▸ Required action
All lines of the data shown below should be output exactly as they stand.
** Material shown follows **
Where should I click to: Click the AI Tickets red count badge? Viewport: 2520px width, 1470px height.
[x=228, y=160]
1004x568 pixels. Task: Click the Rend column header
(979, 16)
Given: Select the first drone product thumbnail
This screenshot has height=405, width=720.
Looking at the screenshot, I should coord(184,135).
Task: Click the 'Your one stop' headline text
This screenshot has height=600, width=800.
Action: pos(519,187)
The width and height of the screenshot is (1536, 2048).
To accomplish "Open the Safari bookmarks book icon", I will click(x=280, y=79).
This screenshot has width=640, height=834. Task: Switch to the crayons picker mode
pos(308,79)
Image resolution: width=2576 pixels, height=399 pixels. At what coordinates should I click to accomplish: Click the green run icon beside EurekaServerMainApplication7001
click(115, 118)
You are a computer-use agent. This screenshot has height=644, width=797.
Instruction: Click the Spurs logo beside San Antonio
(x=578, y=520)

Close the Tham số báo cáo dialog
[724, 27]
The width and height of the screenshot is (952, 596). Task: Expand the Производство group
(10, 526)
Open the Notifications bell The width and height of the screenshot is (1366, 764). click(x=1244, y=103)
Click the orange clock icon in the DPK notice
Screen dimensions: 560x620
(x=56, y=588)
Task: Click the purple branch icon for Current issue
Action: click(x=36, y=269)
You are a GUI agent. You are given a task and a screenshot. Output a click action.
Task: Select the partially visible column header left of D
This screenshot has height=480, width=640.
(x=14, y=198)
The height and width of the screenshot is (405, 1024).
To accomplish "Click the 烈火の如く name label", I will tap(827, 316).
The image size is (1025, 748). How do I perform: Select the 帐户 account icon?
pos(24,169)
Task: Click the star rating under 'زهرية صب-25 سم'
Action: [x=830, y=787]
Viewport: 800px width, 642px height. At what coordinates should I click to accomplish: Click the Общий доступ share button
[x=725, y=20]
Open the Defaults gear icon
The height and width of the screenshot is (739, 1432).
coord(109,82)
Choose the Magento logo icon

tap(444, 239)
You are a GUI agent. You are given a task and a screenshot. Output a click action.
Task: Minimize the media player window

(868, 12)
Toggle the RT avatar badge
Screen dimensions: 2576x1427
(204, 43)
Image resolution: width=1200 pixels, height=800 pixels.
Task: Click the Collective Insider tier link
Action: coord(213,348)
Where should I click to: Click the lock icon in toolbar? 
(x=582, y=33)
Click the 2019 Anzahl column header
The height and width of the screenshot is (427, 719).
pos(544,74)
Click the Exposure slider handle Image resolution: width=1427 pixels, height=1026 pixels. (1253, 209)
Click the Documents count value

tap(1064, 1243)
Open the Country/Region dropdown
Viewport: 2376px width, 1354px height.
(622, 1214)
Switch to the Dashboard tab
** End of Material shown **
▸ Result below
Where should I click to: Click the AI Tickets red count badge? Viewport: 2520px width, 1470px height.
[x=228, y=160]
1004x568 pixels. Task: Click the Rend column header
(979, 16)
Given: Select the first drone product thumbnail
This screenshot has height=405, width=720.
Looking at the screenshot, I should coord(184,135).
Task: Click the 'Your one stop' headline text
This screenshot has height=600, width=800.
Action: pos(519,187)
The width and height of the screenshot is (1536, 2048).
To accomplish "Open the Safari bookmarks book icon", I will click(x=280, y=79).
This screenshot has width=640, height=834. Task: Switch to the crayons picker mode
pos(308,79)
Image resolution: width=2576 pixels, height=399 pixels. At what coordinates should I click to accomplish: Click the green run icon beside EurekaServerMainApplication7001
click(115, 118)
You are a computer-use agent. This screenshot has height=644, width=797.
Instruction: Click the Spurs logo beside San Antonio
(x=578, y=520)

Close the Tham số báo cáo dialog
[724, 27]
The width and height of the screenshot is (952, 596). Task: Expand the Производство group
(10, 526)
Open the Notifications bell The width and height of the screenshot is (1366, 764). click(x=1244, y=103)
Click the orange clock icon in the DPK notice
Screen dimensions: 560x620
(x=56, y=588)
Task: Click the purple branch icon for Current issue
Action: click(x=36, y=269)
You are a GUI agent. You are given a task and a screenshot. Output a click action.
Task: Select the partially visible column header left of D
This screenshot has height=480, width=640.
(x=14, y=198)
The height and width of the screenshot is (405, 1024).
To accomplish "Click the 烈火の如く name label", I will tap(827, 316).
The image size is (1025, 748). How do I perform: Select the 帐户 account icon?
pos(24,169)
Task: Click the star rating under 'زهرية صب-25 سم'
Action: [x=830, y=787]
Viewport: 800px width, 642px height. At what coordinates should I click to accomplish: Click the Общий доступ share button
[x=725, y=20]
Open the Defaults gear icon
The height and width of the screenshot is (739, 1432).
coord(109,82)
Choose the Magento logo icon

tap(444, 239)
You are a GUI agent. You are given a task and a screenshot. Output a click action.
Task: Minimize the media player window

(868, 12)
Toggle the RT avatar badge
Screen dimensions: 2576x1427
(204, 43)
Image resolution: width=1200 pixels, height=800 pixels.
Task: Click the Collective Insider tier link
Action: coord(213,348)
Where should I click to: Click the lock icon in toolbar? 
(x=582, y=33)
Click the 2019 Anzahl column header
The height and width of the screenshot is (427, 719).
pos(544,74)
Click the Exposure slider handle Image resolution: width=1427 pixels, height=1026 pixels. (1253, 209)
Click the Documents count value

tap(1064, 1243)
Open the Country/Region dropdown
Viewport: 2376px width, 1354px height.
(622, 1214)
Switch to the Dashboard tab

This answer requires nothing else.